Guldberg, Carl Johan

1846-1901
Lutheran (Norwegian Missionary Society)
Madagascar

Carl Guldberg was the person who was the most instrumental in establishing the teaching of scientific pharmacy in Madagascar.

Born in Oslo, Norway, in 1846, Carl Johan Guldberg studied medicine before he applied to do mission work with the Lutheran Norwegian Missionary Society (NMS). The NMS sent him to Madagascar in 1876, and he proved to be very competent while he was there.

As soon as he arrived he became associated with the medical work of the Protestant missions in Antananarivo, principally the work of his compatriot Dr. Chr. Borchgrevink. In 1880, along with the latter and a few British missionary colleagues, he organized some advanced classes for the former students of the Kolejy Medikaly Malagasy (Malagasy Medical College). Also, in 1886, when the Medical Missionary Academy was founded, he was one of the professors who contributed to its’ operation and renown.

Through contacts in Norway who had formed an auxiliary committee, he was able to secure medical materials, a sterilization unit, and bandages that were critical to the successful operation of the NMS clinical group in Antananarivo (that became a hospital in 1886). Also in 1886, with the help of Sister Edwarda Christiansen, he organized a genuine pharmacy and created a class in theoretical and practical pharmacology for the students at the Medical Academy. At the same time, he also taught in the Nursing School that had been opened two years earlier.

Guldberg’s contribution to medical teaching was not merely oral in nature. Although the text for the pharmacology class that he had created was never put into print, the handwritten text was copied and re-copied for many years by the students.

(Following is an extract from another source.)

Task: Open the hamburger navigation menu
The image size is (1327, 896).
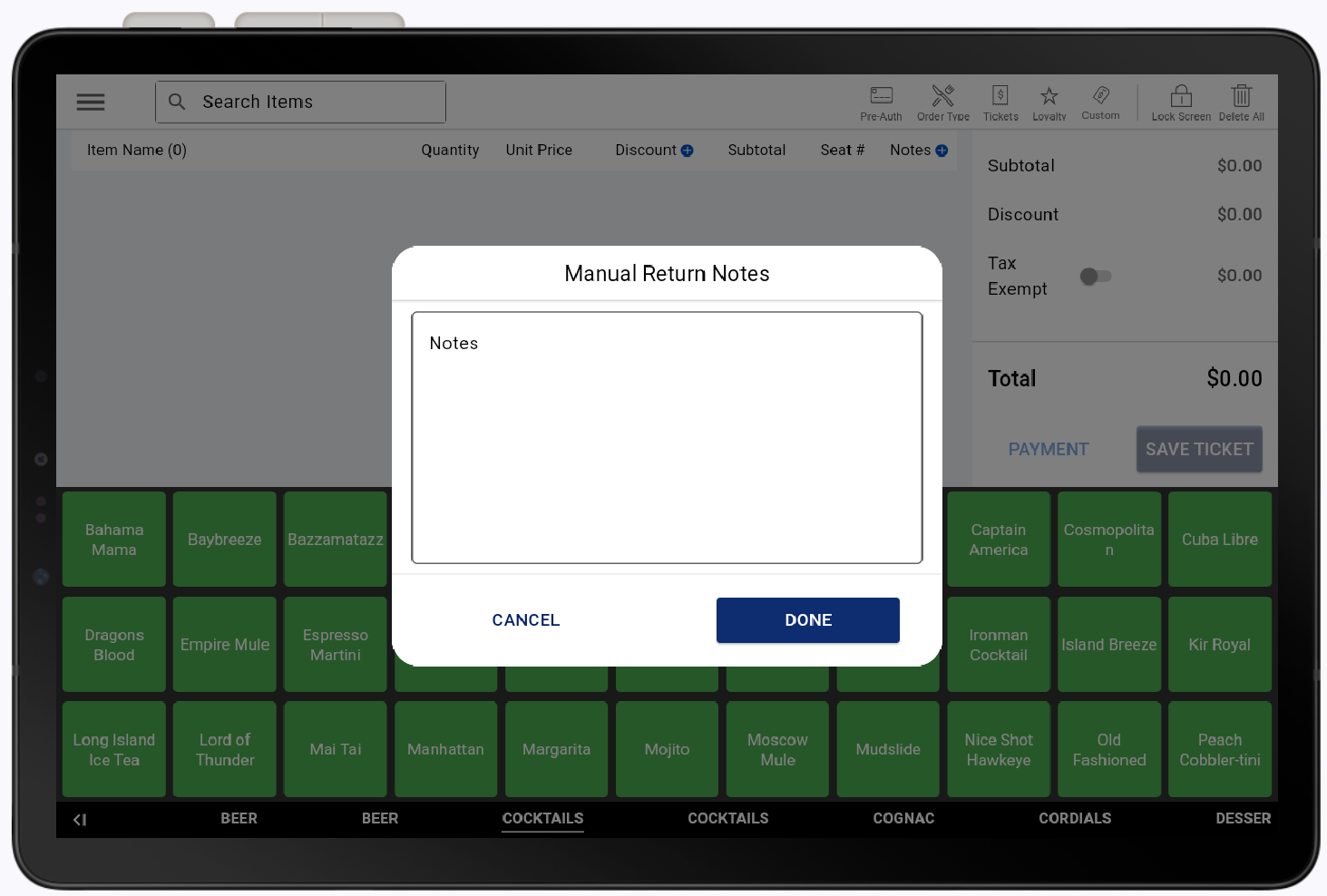Action: point(91,102)
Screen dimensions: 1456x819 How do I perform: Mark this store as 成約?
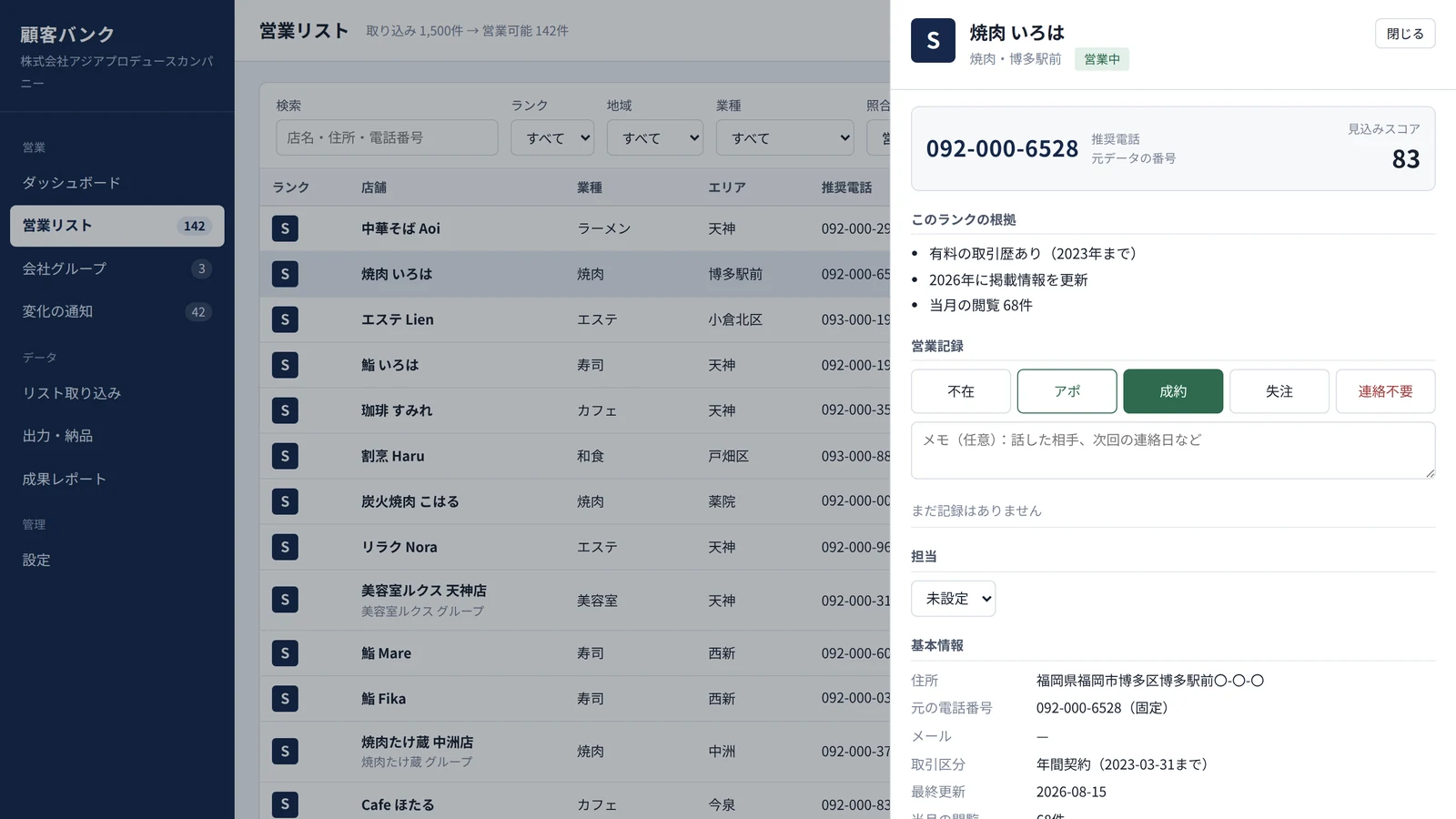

Over the course of his ten-year stay Guldberg and his wife took in Betsileo medical interns in their home. He left Madagascar in 1886 and returned to Norway, where he had a rural medical practice in Lesja from 1888 to 1906. He died in Oslo in 1906.

L. Munthe, L. Molet


The above article, reprinted here by permission, is from Hommes et Destins: Dictionnaire biographique d’Outre-Mer [People and Destinies: an Overseas Biographical Dictionary], vol. 3, published in 1977 by the Académie des Sciences d’Outre-Mer (15, rue la Pérouse, 75116 Paris, France). All rights reserved.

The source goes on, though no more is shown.